Should Victims of the BP Oil Spill Be Unsettled by Recent Settlement Agreement?
3/20/2012
April will mark the two-year anniversary of the BP Deepwater Horizon oil spill disaster that killed eleven people, injured seventeen others, and released an estimated 4.9 million barrels of oil into the Gulf of Mexico. On March 16, the Senate passed a widely supported measure that would section off 80 percent of the fines BP has paid and direct those funds to the five Gulf states impacted by the spill.
The RESTORE Act, introduced in July 2011 and similar to National Oil Spill Commission recommendations, was attached as an amendment to the Senate transportation bill passed March 14. Approved by an overwhelming vote of 76 to 22, the amendment directs 80 percent of the Clean Water Act (CWA) fines paid by BP straight to the Gulf states damaged by the spill instead of allowing them to go into the general Oil Spill Liability Trust Fund. Experts at the Center for American Progress wrote that "[n]early two years after the explosion aboard the Deepwater Horizon and without a single piece of legislation to aid the families, businesses, and ecosystems that continue to suffer as a result of the spill, [the RESTORE Act] can’t come soon enough."
Even if the measure is signed into law, the financial claims against BP are still far from finalized. A trial was expected to begin Feb. 27 but was postponed for settlement negotiations. In early March, BP announced it had reached an agreement with a group of businesses and individual plaintiffs. Claims brought by the federal government and Gulf states, however, will proceed in the coming weeks unless another settlement is reached. While settling may be in the best interests of the responsible parties and could ensure more timely compensation for victims, many worry that BP is merely buying its way back into public favor.
The March settlement with a plaintiffs’ group is estimated at $7.8 billion; this money would come out of the $20 billion compensation trust fund set up in August 2010. Bloomberg News reported that while a representative for the plaintiffs’ group described the settlement as doing "the greatest amount of good for the greatest number of people," other victims have argued in court that they are being coerced to settle and accept payouts to give up their claims. The settlement appears to have increased investor confidence in BP, and some see the settlement as a way for the company to avoid more public scrutiny during a trial.
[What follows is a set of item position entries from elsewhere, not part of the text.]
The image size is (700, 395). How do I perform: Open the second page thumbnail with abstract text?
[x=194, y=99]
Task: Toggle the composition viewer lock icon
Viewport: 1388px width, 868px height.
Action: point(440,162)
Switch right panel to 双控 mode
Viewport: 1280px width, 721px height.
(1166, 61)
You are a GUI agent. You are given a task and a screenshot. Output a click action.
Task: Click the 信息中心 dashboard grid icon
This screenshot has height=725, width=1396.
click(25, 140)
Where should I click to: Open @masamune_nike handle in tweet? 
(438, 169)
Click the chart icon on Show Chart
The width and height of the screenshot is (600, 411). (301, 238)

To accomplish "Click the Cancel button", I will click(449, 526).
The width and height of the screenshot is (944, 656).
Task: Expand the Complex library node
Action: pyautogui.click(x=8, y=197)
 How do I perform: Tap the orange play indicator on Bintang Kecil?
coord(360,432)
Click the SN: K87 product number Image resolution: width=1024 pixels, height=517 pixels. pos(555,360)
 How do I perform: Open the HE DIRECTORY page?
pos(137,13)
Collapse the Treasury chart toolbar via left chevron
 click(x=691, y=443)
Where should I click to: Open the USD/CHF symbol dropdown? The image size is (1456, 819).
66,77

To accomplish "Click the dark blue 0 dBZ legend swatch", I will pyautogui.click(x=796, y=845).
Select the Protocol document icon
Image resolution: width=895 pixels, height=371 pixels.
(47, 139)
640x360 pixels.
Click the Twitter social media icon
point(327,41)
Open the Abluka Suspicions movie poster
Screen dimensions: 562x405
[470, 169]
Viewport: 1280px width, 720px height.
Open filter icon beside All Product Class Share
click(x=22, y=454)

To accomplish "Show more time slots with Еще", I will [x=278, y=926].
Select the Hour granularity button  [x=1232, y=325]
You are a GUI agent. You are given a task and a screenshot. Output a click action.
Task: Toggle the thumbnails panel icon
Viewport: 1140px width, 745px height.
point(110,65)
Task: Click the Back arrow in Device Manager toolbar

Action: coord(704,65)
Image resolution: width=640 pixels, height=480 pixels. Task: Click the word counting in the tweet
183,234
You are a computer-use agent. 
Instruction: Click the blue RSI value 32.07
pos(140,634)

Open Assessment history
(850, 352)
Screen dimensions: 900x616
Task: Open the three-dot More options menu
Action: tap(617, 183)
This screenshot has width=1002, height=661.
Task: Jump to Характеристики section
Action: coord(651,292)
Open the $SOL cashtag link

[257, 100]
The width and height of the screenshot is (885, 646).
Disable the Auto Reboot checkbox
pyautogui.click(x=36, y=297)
The National Oil Spill Commission found that BP, Halliburton, and Transocean created an unacceptable risk by making a series of money-saving and time-saving decisions, and BP has accepted some responsibility for the spill. The settlement, however, allows BP to avoid paying punitive damages to victims for willful negligence. Greg Palast, an economist who has investigated the BP spill, likens this to "telling a bank robber, 'Hey, just put back the money in the vault and all's forgiven.'"
But forgiveness may not come so easily. The Department of Justice said that while it is "open to a fair and just settlement," it is "fully prepared to try the case." Under the CWA, BP could face penalties of $1,100 for each barrel of oil spilled and up to $4,300 per barrel if the court finds gross negligence on the part of the company. With 4.9 million barrels spilled, the total maximum penalty would be $21 billion.
"[A]s we move forward with trial and the rest of this trial unfolds," investigative journalist Antonia Juhasz told Democracy Now!, "it’s critical that there’s public pressure and public attention so that BP truly has to pay, we make sure this never happens again, and all the people and all the places of the Gulf have the opportunity for restoration, which right now isn’t happening."